La prostitution chez les femmes africaines prend de plus en plus d’ampleur en Europe et plus particulièrement en France. Alertée sur le sujet par Amely-James Koh Bela . Diplômée d’une école de commerce, c’est après une longue expérience dans le milieu associatif et dans l’humanitaire, qu’elle a écrit son livre La prostitution africaine en Occident. Afrik a décidé à sa manière de tirer la sonnette d’alarme. Ainsi nous vous proposerons dans les semaines à venir des témoignages récoltés par la Camerounaise entre 1995 et 2000 ainsi qu’une série d’articles de la rédaction sur la prostitution des femmes, des enfants mais aussi celle des hommes africains.
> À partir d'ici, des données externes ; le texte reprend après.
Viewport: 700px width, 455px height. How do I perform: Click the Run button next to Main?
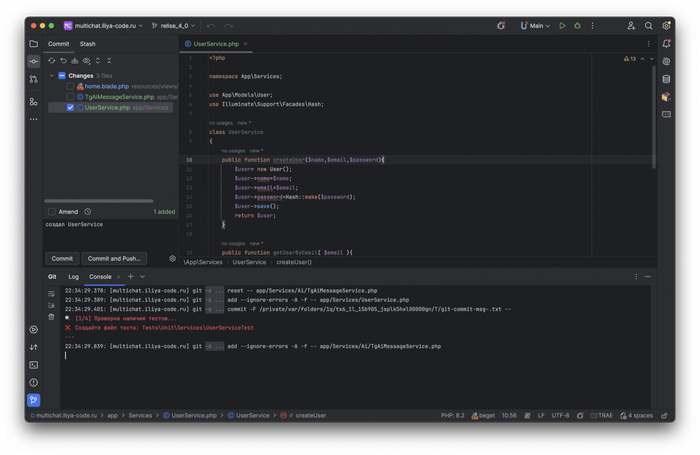point(562,26)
 Propos recueillis par Amely-James Koh Bela

«Je suis arrivée à Genève pour travailler avec mon grand frère dans ses sociétés. Mais le soir de mon arrivée, les ennuis ont commencé. Il m’a demandé de lui remettre mes papiers pour les mettre à jour et m’a aussitôt enfermée dans une chambre en me demandant d’être très gentille avec tous ceux qui allaient y entrer. Il m’a parlé de notre mère qui serait heureuse de savoir que j’ai épousé un homme qui va me rendre riche moi et ma famille. Malgré ce qui était en train de se passer sous mes yeux, je n’ai pas pensé une seconde que les affaires de mon frère étaient en fait le trafic des femmes et qu’il était en train de me vendre, de me prostituer. Ce fut ma première nuit avec un client : une nuit difficile. Cet inconnu qui était en moi en train de posséder mon corps, un corps que j’avais jusque-là préservé pour le prince de ma vie. Il n’a pas arrêté de la nuit. Il m’a demandé des choses dégueulasses et dégoûtantes, mais j’ai refusé la sodomie. Il est parti furieux et a laissé beaucoup d’argent sur la table. Le matin, mon frère est venu me gronder, il m’a giflée et m’a menacée en me disant qu’il ne me laissera pas détruire les affaires qu’il avait mis longtemps à monter. Il m’a dit qu’il le faisait pour nos parents pour qu’ils ne manquent de rien…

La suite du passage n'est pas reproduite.